The town hall elicited occasional bursts of applause and yelled gripes from audience members, but was mostly conflict-free as Deutch relied on written questions, and kept the microphone to himself. Time after time, the questions on the card asked why members of Congress were exempt from “Obamacare.”
Deutch told them that was misinformation, and he’d be obtaining his insurance through the exchanges, too.
In the audience, Debra Morgan heckled. The Lake Worth accountant said later said she didn’t believe him.
“I’m not going to buy health insurance,” she said. “Why do taxes get raised in it? What does that have to do with health care? Defund it. Defund Obamacare.”
A new poll suggests that Morgan is in the minority.
While many Americans continue to view health reform as a glass half-empty, they don’t want Congress to shatter it, the poll released by the Kaiser Family Foundation Wednesday found.
The poll of 1,503 adults found 42 percent expressing an unfavorable view of the Obama administration’s health law.
But a clear majority, 57 percent, said they disapprove of defunding as a tactic to prevent its implementation.
“The single biggest thing we can do to restore economic growth, to bring jobs back, is to defund Obamacare,” Sen. Ted Cruz, R-Texas, told CNN on Tuesday. “Obamacare is the biggest job killer in this country.”
Cruz wants Congress to pass a continuing resolution that funds every aspect of the budget except “Obamacare.”
“We do not have the votes right now,” he said on CNN on Tuesday. “We need 41 votes in the Senate, 218 votes in the house.”
He said he hoped a September “grassroots tsunami” would persuade the holdouts, but the Kaiser poll, conducted by Princeton Data Source Aug. 13-19, suggested otherwise.

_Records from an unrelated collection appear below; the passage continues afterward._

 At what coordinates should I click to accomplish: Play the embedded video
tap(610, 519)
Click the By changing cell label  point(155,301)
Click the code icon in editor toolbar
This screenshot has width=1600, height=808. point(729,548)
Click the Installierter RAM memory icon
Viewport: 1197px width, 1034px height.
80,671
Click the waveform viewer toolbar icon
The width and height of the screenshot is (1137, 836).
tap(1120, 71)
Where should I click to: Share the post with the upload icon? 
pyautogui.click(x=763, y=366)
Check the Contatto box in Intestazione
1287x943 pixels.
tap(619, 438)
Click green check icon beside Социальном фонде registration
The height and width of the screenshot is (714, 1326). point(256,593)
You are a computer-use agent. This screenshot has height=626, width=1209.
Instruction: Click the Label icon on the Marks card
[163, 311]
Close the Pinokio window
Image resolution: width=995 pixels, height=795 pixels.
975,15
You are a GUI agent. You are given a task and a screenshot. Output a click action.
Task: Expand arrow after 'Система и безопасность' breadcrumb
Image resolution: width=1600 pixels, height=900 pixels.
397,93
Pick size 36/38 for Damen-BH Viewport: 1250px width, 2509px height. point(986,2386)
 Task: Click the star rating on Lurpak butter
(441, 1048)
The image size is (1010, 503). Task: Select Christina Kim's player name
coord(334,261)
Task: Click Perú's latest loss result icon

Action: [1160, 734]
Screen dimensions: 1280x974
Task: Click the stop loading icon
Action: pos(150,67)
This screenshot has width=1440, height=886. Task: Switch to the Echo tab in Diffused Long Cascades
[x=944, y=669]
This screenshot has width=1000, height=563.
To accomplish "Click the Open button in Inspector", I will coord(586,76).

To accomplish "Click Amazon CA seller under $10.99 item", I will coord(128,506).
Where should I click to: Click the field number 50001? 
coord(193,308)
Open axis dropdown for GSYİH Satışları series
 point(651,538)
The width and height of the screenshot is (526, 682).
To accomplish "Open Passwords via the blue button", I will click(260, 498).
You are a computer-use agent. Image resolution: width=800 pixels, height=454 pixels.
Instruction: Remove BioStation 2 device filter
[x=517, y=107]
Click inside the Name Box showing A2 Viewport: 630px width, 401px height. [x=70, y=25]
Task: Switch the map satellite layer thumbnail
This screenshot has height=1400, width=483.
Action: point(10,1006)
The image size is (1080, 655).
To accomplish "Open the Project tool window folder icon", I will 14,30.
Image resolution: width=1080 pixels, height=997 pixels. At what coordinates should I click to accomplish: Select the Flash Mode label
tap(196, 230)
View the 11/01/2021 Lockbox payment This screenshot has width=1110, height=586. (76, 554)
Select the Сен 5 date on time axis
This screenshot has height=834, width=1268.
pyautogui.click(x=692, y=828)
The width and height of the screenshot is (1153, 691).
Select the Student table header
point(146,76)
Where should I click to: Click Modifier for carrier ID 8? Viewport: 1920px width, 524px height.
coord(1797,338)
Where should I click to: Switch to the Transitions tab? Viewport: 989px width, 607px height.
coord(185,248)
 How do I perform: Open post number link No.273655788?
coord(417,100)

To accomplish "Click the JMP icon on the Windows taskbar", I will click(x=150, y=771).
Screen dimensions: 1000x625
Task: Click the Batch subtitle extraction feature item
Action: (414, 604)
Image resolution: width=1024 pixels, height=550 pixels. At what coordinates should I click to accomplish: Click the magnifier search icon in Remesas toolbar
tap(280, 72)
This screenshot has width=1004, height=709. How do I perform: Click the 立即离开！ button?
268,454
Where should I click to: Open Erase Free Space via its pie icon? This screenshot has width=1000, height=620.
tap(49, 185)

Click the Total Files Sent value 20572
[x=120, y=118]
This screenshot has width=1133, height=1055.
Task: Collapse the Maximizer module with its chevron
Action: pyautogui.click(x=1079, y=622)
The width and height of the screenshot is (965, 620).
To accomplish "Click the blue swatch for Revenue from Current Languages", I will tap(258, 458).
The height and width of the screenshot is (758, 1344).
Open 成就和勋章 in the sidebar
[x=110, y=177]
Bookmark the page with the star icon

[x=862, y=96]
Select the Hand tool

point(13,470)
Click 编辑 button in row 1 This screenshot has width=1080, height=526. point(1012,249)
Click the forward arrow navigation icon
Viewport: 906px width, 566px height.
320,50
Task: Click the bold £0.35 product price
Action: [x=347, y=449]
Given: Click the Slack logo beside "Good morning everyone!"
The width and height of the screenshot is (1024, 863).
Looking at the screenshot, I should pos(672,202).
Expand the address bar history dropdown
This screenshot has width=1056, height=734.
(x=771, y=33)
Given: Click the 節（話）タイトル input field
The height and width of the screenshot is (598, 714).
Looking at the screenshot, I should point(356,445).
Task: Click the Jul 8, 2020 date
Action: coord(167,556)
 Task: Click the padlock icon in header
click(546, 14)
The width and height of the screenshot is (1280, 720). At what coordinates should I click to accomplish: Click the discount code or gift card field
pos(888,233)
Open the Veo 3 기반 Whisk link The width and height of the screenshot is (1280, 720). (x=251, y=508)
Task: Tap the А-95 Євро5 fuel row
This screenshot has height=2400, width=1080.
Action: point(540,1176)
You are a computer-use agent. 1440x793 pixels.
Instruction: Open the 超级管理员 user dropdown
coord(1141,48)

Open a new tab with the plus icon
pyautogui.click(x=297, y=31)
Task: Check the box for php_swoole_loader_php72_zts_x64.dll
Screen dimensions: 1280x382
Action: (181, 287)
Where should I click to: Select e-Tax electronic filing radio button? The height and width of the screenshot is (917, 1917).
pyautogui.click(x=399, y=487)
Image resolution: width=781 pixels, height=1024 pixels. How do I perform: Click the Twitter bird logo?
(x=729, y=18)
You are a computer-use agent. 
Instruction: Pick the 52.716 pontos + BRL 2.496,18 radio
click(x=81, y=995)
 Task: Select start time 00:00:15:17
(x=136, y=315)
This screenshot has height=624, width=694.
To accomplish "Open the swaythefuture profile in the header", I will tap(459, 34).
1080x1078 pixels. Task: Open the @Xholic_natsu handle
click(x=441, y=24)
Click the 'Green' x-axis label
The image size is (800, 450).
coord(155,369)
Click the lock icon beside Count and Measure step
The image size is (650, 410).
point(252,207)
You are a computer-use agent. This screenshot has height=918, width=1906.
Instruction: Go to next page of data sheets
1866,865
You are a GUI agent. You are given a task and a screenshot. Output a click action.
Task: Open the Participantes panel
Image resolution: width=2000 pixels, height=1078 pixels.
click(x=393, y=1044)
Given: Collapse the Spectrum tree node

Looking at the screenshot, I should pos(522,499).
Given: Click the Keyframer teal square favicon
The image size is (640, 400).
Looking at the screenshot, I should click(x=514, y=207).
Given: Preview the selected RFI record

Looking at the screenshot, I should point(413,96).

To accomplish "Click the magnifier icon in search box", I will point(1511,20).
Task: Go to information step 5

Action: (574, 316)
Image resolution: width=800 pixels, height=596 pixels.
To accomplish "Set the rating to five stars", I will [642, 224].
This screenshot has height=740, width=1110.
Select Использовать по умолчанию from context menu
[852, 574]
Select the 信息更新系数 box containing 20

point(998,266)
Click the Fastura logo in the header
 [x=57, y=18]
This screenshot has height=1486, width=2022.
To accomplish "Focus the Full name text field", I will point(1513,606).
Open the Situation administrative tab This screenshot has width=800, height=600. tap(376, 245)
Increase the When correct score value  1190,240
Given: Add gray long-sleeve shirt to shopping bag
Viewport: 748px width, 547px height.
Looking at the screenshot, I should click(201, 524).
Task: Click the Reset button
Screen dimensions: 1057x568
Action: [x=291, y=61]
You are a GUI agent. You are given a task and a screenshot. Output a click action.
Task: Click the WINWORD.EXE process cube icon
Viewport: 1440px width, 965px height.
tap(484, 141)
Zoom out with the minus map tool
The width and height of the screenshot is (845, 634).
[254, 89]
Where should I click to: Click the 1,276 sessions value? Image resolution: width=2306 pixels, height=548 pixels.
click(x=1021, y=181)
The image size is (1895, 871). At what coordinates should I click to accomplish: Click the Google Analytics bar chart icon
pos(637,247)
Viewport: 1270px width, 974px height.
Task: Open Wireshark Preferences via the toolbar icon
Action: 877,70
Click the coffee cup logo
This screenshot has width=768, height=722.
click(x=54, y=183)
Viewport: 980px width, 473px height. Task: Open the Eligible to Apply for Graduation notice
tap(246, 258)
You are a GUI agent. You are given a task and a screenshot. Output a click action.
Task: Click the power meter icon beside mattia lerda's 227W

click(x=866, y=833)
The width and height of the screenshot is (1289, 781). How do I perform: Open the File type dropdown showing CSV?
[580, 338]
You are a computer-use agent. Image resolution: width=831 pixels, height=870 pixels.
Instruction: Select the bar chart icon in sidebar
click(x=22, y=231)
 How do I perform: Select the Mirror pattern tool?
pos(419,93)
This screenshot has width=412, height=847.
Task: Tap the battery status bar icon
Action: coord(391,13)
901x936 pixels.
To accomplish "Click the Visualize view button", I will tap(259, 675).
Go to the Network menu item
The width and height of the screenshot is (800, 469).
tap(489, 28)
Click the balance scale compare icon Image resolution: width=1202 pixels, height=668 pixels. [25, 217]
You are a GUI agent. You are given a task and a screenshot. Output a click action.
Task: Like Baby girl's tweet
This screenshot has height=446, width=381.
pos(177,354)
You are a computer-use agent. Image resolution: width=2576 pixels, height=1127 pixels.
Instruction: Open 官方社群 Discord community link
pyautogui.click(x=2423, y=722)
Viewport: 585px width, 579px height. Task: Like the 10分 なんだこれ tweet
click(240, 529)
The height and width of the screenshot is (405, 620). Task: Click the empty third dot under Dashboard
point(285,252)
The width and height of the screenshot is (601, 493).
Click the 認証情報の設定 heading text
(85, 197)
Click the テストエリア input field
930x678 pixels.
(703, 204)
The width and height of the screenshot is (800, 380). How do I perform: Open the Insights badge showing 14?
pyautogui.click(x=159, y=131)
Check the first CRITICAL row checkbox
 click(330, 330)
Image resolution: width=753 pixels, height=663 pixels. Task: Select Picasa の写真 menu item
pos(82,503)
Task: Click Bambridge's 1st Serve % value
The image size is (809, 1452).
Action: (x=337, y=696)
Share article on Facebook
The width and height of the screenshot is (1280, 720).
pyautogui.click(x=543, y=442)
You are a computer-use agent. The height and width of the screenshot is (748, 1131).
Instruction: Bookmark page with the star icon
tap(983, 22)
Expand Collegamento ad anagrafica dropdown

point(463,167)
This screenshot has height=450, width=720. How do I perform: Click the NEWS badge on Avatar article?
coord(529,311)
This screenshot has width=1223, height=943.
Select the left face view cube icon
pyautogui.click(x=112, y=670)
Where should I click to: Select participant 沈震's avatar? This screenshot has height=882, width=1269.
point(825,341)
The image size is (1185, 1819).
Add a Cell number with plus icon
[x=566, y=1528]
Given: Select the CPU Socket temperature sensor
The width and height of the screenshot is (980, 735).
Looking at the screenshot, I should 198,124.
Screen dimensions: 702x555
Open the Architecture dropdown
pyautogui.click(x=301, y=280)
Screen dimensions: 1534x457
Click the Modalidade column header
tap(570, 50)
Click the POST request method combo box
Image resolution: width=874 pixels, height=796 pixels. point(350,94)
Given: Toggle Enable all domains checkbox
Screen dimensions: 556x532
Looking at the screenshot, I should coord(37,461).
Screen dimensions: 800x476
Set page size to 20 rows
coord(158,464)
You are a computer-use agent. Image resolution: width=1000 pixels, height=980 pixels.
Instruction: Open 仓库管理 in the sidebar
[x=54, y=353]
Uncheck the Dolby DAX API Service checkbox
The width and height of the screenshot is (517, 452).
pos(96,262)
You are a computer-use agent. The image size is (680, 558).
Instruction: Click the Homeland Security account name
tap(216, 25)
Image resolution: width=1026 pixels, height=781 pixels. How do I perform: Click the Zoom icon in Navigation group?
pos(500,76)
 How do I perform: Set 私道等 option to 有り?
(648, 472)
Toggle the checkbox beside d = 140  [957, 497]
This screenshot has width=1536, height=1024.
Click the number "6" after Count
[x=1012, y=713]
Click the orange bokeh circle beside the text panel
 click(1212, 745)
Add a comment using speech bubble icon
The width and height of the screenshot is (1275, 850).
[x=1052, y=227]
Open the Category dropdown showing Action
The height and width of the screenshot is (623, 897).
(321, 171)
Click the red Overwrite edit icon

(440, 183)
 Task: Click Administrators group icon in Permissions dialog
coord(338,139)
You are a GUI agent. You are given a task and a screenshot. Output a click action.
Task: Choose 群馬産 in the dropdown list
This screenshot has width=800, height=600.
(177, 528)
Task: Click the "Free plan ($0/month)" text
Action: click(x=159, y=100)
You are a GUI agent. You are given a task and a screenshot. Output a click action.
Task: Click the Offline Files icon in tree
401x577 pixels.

A third of people who identified themselves as Republicans opposed the defunding tactic, the Kaiser poll found.
The poll also found an information gap lingers on what the public knows about the law.
The sign-up period for new health reform policies is coming quickly, beginning Oct. 1, less than five weeks away.
Deutch focused on the practical aspects of how consumers will buy their health insurance, if they don’t have it from their employer, through the online marketplace at http://healthcare.gov .
There, they will be able to apply for subsidies as well.
People who have been buying on the individual market, especially people with health problems, should see big reductions in their health premiums, because of new insurance regulations barring the setting of rates according to pre-existing health conditions, Deutch said.
It appears that 9 out of 10 people buying their insurance through the exchange will qualify for a subsidy of some sort, said Jennifer Tolbert, director of state health reform at the Kaiser Family Foundation.
‘“We’ve estimated that most people will pay less next year because of subsidies or because of market reforms,” Tolbert said.
Tolbert predicted that consumers in states like Florida will find the sign-up process a bit more of a headache than those in states running their own exchanges, because Florida didn’t take the generous enrollment incentives that other states are now using to spread the word about how to enroll.
Insurance becomes mandatory next year. People who go uninsured for more than three months will face a penalty of $99 or 1 percent of their income, whichever is greater.
Florida is one of 27 states that decided to let the federal government create and run its insurance exchange.
Deutch criticized the Florida Legislature for leaving 1 million uninsured Floridians without coverage by refusing to expand Medicaid.
“The goal of the Affordable Care Act is to make sure that the uninsured have access to affordable health care,” he said. “I’m forever hopeful that the governor and the legislature will take that step.”